=== Section Start ===

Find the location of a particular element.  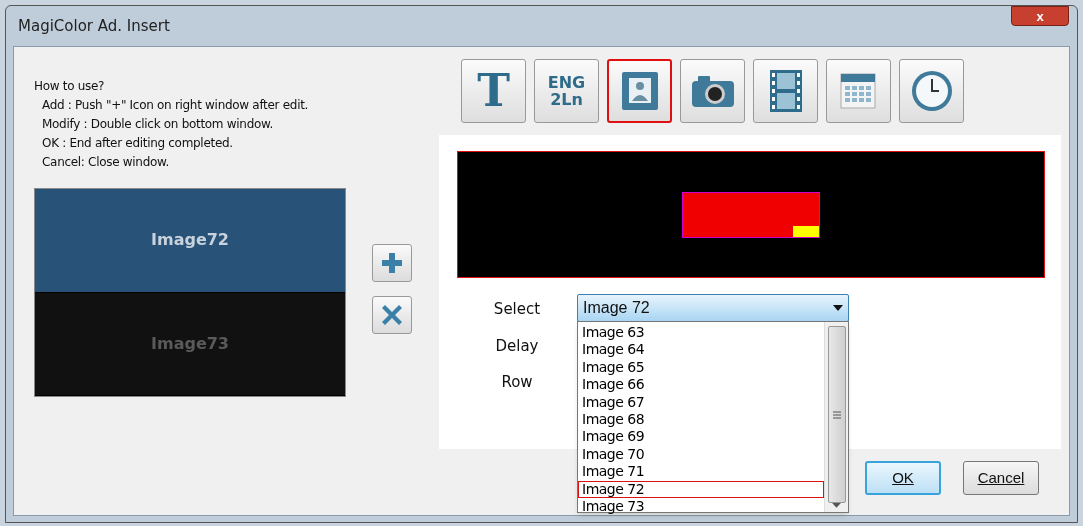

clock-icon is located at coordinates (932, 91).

=== Section End ===
=== Section Start ===

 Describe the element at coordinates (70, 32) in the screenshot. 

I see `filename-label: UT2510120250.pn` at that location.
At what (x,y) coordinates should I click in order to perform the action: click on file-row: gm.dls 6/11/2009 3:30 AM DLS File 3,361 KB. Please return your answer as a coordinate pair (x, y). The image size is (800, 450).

=== Section End ===

§ **Goal of the exercise**
Recast the items from the line with "Describe the element" up to and including the line with "At what (x,y)" as a numbered list, omitting blank lines.

§ **Expected output**
1.  Describe the element at coordinates (70, 32) in the screenshot. 
2. I see `filename-label: UT2510120250.pn` at that location.
3. At what (x,y) coordinates should I click in order to perform the action: click on file-row: gm.dls 6/11/2009 3:30 AM DLS File 3,361 KB. Please return your answer as a coordinate pair (x, y). The image size is (800, 450).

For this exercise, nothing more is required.